The Supreme Court on Thursday rejected a request that wanted recognition to divorce dictum passed by canonical courts to Catholic couples. A jury of Chief Justice Jagdish Singh Khehar and Justice D.Y. Chandrachud dismissed the public interest law-suit filed by Bengaluru-based Clarence Pais. Clarence urged that divorces granted by canonical courts should also be recognised as valid as legal divorce.

As per the petitioner, if divorce decision passed by church courts were not acknowledged by the civil courts, a large number of Christian men will face prosecution for bigamy under the Indian Penal Code, section 494 (prohibits and punishes remarriage if the spouse and valid marriage are surviving) if they remarried after getting favourable divorce via Church orders.

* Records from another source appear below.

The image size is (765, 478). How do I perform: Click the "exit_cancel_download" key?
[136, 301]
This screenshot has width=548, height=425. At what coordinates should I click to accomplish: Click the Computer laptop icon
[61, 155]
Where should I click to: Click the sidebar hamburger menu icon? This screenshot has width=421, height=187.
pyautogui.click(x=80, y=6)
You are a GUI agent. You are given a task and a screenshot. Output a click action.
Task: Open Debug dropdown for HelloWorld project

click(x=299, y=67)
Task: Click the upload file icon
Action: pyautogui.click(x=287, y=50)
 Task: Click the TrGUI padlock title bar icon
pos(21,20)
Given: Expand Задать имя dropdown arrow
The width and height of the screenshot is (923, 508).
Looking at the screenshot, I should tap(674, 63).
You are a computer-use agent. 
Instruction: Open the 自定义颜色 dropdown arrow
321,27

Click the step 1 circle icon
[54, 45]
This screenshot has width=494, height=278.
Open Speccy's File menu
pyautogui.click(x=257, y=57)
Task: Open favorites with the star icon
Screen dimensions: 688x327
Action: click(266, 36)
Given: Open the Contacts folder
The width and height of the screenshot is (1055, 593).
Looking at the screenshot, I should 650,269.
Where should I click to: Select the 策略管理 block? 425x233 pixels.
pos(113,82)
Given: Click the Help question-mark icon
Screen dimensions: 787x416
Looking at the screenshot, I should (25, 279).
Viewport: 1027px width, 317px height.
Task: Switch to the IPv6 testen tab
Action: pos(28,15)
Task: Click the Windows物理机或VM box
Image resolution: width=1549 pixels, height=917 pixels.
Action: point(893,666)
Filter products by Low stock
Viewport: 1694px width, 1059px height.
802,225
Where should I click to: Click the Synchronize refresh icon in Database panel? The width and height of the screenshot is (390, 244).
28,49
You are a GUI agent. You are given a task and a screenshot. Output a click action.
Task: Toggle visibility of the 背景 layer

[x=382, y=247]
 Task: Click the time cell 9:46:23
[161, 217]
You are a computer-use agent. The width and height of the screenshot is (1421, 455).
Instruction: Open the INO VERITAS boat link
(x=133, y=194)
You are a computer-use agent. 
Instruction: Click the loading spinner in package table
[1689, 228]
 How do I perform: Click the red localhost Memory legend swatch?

Section 494 deals with marrying again during the lifetime of husband or wife. “Whoever, having a husband or wife living, marries in any case in which such marriage is void by reason of its taking place during the life of such husband or wife, shall be punished with imprisonment of either description for a term which may extend to seven years, and shall also be liable to fine.”

The marriage and its dissolution by any authority other than the church is not recognised by the Christian laws. Marriages and divorces are accepted only if done under Church orders.
Pais’s petition is reffered to Article 372 of the Constitution, which provides for continuance of several existing laws and their adaptation even after coming into force of the Constitution.
Referring to Article 372, the petitioner said, “All the laws in force include not only the enactment of the Indian legislature but also the Common Law of the land which was being administered by the courts in India. This includes not only the personal laws — namely the Hindu and Mohammedan laws — but that of Indian Catholic viz. the Canon Law…”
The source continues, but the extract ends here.